FSA study: 250 firms’ post-RDR profit lower than FSCS levies
More than 250 adviser firms face an implied compensation scheme levy that will be higher than their entire annual profit post-Retail Distribution Review, according to research commissioned by the Financial Services Authority from business consultancy Deloitte.
The research, which was completed in March but published today (25 July) alongside a new consultation on changes to the Financial Services Compensation Scheme funding model, shows that 171 firms in the life and pensions intermediation sub-class and 80 in the investment sub-class could not meet the implied levy out of their profits under the current regime.
The consultation proposes increasing the caps on intermediary sub-classes, meaning FSCS costs could be even higher and more firms would be unable to afford the levies. The investment sub-class could see its cap, for example, increase by 50 per cent from £100m to £150m.
Moreover, according to the Deloitte study, almost one in ten intermediary companies across the two RDR-affected sectors of life and pensions and investment could become generally unprofitable post-2012.
Increased regulatory costs coupled with lost income in the switch to fee-based business models could mean 8 and 9 per cent of firms in the life and pensions and investment sub-classes respectively would no longer be profitable after the regulatory change, the report says.
For the life and pensions sector specifically, the research estimates a base scenario regulatory cost of £47.3m, 77.5 per cent of which could be passed on to consumers by intermediary firms through their fees, the report claims.

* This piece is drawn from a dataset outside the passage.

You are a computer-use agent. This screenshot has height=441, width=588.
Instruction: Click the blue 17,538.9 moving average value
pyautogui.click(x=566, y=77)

This leaves a £10.6m cost for the industry to pick up, although this ranges from as low as £2.2m up to £20.5m in various scenarios.
In the investment intermediary sub-class, the base scenario cost would be £70.8m, ranging from £64.8 to £76.8m, with again an estimated 77.5 per cent passed on to consumers.
This will leave an estimated £15.9m to be covered by the industry, though this ranges from £3.2m to £30.8m in the low and high cases respectively.
Deloitte adds in the report that there could be a movement in income of 20 per cent either way for firms switching to fees from a commission model post-RDR, while in its worst case scenario there is also a drop in profit margin of around 20 per cent.